"Kreisräte geben gelbe Müllsäcke in Ingolstadt ab"

27.02.2008 | Stand 03.12.2020, 6:06 Uhr

Aufgepasst, der Bürger hört aufmerksam zu: Zum letzten Mal vor der Abstimmung trafen sich die Landratsbewerber (v.l.) Michael Kettner (SPD), Roland Weigert (FW), Karola Schwarz (Grüne), Josef Konrad (CSU) und Lothar Klingenberg (FDP). - Foto: r

Neuburg (r) "Ich bin für ehrliche Aussagen statt Dampfplauderei und Materialschlacht", rief Josef Konrad (CSU) in den Saal. Herausforderer Roland Weigert (FW) ließ sich nicht darauf ein, stellte aber fest, dass Landkreis und Staatsregierung etwa bei den Themen FOS und DSL "geschlafen" hätten.

Kurz vor dem Wahltag nimmt der Wettbewerb um die Nachfolge von Landrat Richard Keßler (CSU) also noch ein bisschen Schärfe an. Ansonsten brachte die Podiumsrunde der fünf Kandidaten Dienstagabend im überfüllten Neuburger Kolpinghaus nur beim Thema Müll ein paar neue Aussagen. Zwei Drittel der 500 Zuhörer bildeten "Fanblocks" der Kandidaten. Sie beklatschten ihre Favoriten entsprechend heftig.

Michael Kettner (SPD) präsentierte sich zweifellos als bester Landkreiskenner, sprach mit Abstand am längsten und "verbiss" sich wieder einmal ins Schulthema. In der Abfallentsorgung will Kettner "dem Bürger etwas abverlangen", dennoch die Papiertonne einführen, aber nicht den "rückwärtsgewandten gelben Sack". Karola Schwarz (Grüne) lehnt das Holsystem ab, während FDP-Kandidat Lothar Klingenberg uneingeschränkt für dieses Konzept ist. "Keiner hat mir bisher sagen können, warum unser Müllsystem ökologisch sein soll", sagte Klingenberg mit Hinweis auf die Fahrten zu den Wertstoffhöfen.

DATENAUSZÜGE —

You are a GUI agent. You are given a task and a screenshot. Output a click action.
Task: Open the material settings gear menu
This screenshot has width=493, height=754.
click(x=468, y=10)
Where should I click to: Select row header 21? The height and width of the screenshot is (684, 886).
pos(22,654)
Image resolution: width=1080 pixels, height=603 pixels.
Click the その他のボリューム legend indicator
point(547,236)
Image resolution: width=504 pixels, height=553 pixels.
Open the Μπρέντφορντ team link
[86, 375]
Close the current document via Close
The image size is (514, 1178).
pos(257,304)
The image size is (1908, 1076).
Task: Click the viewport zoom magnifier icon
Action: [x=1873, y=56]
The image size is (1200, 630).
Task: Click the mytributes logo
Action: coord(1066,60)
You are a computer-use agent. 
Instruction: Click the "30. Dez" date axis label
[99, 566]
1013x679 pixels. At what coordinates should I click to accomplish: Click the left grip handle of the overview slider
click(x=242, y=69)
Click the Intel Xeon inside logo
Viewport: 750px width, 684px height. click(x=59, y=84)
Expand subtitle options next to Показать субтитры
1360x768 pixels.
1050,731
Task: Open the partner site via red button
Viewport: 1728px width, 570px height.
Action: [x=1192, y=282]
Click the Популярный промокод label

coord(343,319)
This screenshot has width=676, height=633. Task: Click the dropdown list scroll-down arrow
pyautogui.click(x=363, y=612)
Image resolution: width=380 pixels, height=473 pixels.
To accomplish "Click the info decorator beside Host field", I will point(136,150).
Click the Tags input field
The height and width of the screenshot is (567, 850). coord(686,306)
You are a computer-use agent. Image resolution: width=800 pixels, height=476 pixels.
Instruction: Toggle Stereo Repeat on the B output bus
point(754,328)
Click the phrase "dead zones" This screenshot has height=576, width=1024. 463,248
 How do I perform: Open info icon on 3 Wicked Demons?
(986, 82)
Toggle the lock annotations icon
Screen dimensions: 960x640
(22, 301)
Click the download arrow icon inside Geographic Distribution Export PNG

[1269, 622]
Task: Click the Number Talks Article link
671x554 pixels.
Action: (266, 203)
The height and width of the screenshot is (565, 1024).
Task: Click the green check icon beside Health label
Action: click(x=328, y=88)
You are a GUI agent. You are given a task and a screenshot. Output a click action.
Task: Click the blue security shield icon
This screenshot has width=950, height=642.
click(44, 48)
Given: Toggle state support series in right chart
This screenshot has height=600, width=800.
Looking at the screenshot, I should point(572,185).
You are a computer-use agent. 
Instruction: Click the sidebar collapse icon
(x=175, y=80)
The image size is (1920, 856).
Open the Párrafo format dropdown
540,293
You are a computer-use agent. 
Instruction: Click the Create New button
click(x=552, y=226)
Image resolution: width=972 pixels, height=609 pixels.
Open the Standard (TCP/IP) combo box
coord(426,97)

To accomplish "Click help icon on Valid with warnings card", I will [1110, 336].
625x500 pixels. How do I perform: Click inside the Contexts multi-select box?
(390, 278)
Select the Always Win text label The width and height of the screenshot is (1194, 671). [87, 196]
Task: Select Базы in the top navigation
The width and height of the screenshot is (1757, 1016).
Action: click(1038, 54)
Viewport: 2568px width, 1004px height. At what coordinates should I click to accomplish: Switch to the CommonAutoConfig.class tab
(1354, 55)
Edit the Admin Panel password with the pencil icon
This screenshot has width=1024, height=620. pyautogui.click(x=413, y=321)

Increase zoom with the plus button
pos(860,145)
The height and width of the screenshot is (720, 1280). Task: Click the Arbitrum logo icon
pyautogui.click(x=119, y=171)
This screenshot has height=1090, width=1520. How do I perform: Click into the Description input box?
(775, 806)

VERSTÄNDNIS PRÜFEN —
(A) Stimmen diese Aussagen mit dem Artikel über die Podiumsrunde überein? Antworte jeweils mit Ja oder Nein und zitiere die entscheidenden Worte wörtlich.
(i) Zur Podiumsrunde kamen 500 Zuhörer.
(ii) Karola Schwarz befürwortet das Holsystem.
(iii) Michael Kettner will die Papiertonne einführen.
(B) Beantworte anhand des Artikels über die Podiumsrunde:
(i) In welchem Gebäude fand die Podiumsrunde statt?
(ii) Um wessen Nachfolge als Landrat geht es?
(iii) Bei welchen Themen haben Landkreis und Staatsregierung laut Roland Weigert "geschlafen"?
(C) Schreibe den Artikel über die Podiumsrunde der Landratskandidaten nach seinem letzten Satz weiter.
Die Datenzeilen stammen aus einer anderen Quelle als der Artikel.

AUSGABEN IN REIHENFOLGE —
(A)
(i) Ja: "Zwei Drittel der 500 Zuhörer"
(ii) Nein: "Karola Schwarz (Grüne) lehnt das Holsystem ab"
(iii) Ja: "dennoch die Papiertonne einführen"

(B)
(i) Im Neuburger Kolpinghaus.
(ii) Um die Nachfolge von Landrat Richard Keßler (CSU).
(iii) Bei den Themen FOS und DSL.

(C)
Josef Konrad (CSU) will bekanntlich "das jetzige System optimieren", die Papiertonne über den Landkreis anbieten und im neuen Kreistag innovativ werden: "Wir haben den Wunsch nach mehr Service zur Kenntnis genommen". Roland Weigert (Freie Wähler) wunderte sich, dass "plötzlich Positionen bezogen werden, die es früher nie gab". Im derzeitigen Müllsystem stimme einiges nicht, "die Bürger stimmen doch mit den Füßen ab". Sogar Kreisräte würden in Ingolstadt und Eichstätt ihre gelben Säcke abgeben. "Wir werden das Müllsystem bürgerfreundlich gestalten", verspricht Weigert, "und das wird in Zukunft auch Holen bedeuten".

Dass der Landkreis wirtschaftlich gut da stehe, darüber zeigten sich Konrad und Weigert konform. Der FW-Kandidat bescheinigte dem CSU-Bewerber, dass er "Pionier für die Leader-Bewegung" im Landkreis gewesen sei. Für Michael Kettner hat nur Ingolstadt seine Hausaufgaben gemacht, während der Landkreis erheblichen Nachholbedarf habe. Weigert will keine Klagen und Attacken gegen die Stadt Ingolstadt, während Konrad "die eigenen Interessen selbstbewusst wahrnehmen" will. Es gebe Ingolstädter Bestrebungen, die den Kreis hart treffen.

Beim schnellen Internetanschluss DSL für Landgemeinden habe die Staatsregierung "geschlafen", so Weigert. "Wieso haben Sie als Wirtschaftsreferent nicht selber die Füße in die Hand genommen und etwas gemacht", fragte Josef Konrad. Er sei nicht zuständig gewesen, so Weigert, und er mache hier keinen Wahlkampf auf Kosten von Kollegen im Landratsamt.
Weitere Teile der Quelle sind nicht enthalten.